Siddharth Singh, associate professor of marketing at the Indian School of Business, feels that EMIs serve to blind people to the real cost of items. “There is an initial sticker shock (i.e. the initial cost of product) which is enough to dissuade potential consumers to make initial purchases. So EMIs allow consumers to experience products which they might not have access to otherwise,” he said.
Singh said the trend is part of the change in consumption as EMIs translate into higher indebtedness. “It will continue to penetrate deeper and become more widespread,” he said. A major issue that companies will face is developing credit rating methods to gauge consumer buying patterns, Singh added.

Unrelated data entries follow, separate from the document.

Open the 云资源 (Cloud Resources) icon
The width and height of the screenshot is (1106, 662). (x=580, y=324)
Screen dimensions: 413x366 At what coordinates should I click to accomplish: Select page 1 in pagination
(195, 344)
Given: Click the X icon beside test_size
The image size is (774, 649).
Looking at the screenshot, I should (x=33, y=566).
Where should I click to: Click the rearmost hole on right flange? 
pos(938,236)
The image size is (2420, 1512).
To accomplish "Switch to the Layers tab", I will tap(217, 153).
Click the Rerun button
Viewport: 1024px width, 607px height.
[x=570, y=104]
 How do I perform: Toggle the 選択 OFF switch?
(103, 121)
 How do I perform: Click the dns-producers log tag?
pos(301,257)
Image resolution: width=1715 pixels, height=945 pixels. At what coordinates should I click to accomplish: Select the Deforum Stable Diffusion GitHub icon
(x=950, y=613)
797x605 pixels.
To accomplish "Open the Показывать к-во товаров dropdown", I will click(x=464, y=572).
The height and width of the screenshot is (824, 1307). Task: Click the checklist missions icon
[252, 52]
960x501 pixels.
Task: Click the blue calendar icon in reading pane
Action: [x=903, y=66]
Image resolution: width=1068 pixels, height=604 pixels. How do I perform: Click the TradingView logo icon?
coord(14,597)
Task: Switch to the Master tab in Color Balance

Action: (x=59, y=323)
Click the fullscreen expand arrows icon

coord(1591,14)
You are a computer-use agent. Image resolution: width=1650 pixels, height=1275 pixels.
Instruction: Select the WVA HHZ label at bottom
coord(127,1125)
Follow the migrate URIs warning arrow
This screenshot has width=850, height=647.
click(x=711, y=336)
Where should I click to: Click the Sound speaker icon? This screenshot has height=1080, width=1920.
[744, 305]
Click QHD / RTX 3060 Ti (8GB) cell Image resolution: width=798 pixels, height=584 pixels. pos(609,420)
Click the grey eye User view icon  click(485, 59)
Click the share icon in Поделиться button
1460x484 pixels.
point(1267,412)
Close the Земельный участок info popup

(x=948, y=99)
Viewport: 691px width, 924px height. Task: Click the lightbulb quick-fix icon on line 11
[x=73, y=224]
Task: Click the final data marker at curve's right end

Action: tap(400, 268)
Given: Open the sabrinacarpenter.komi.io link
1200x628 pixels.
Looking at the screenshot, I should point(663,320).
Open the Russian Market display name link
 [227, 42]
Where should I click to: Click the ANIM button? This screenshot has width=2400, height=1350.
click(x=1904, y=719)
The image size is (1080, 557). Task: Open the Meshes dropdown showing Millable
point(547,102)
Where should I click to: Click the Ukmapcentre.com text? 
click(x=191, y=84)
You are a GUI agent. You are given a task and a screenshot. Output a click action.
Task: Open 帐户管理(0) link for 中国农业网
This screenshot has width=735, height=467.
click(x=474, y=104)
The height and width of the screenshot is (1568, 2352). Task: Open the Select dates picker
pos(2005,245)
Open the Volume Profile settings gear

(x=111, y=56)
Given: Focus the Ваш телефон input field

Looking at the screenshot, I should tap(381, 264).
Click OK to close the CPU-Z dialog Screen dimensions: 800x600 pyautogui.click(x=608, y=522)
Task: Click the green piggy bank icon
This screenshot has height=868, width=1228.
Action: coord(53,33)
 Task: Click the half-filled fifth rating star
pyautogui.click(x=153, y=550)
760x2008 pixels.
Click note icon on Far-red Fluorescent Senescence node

Sumita Kale, chief economist at Indicus Analytics Pvt. Ltd, said consumerism and aspirations will spur demand for EMI options and loans, especially among people in their 20s and early 30s. “It’s a generational shift where younger consumers are exposed to so many more products they want to buy, so they tend to earn and spend more. The earlier generation did not have so many credit options,” she said.
However, in a high-inflation nation, consumers in their mid-30s tend to become more conservative on spending and start saving, she said. That means the trend of EMIs for smaller products won’t translate into a high-debt situation, Kale added.
Tarun Shukla in New Delhi and Mihir Dalal in Bangalore contributed to this story.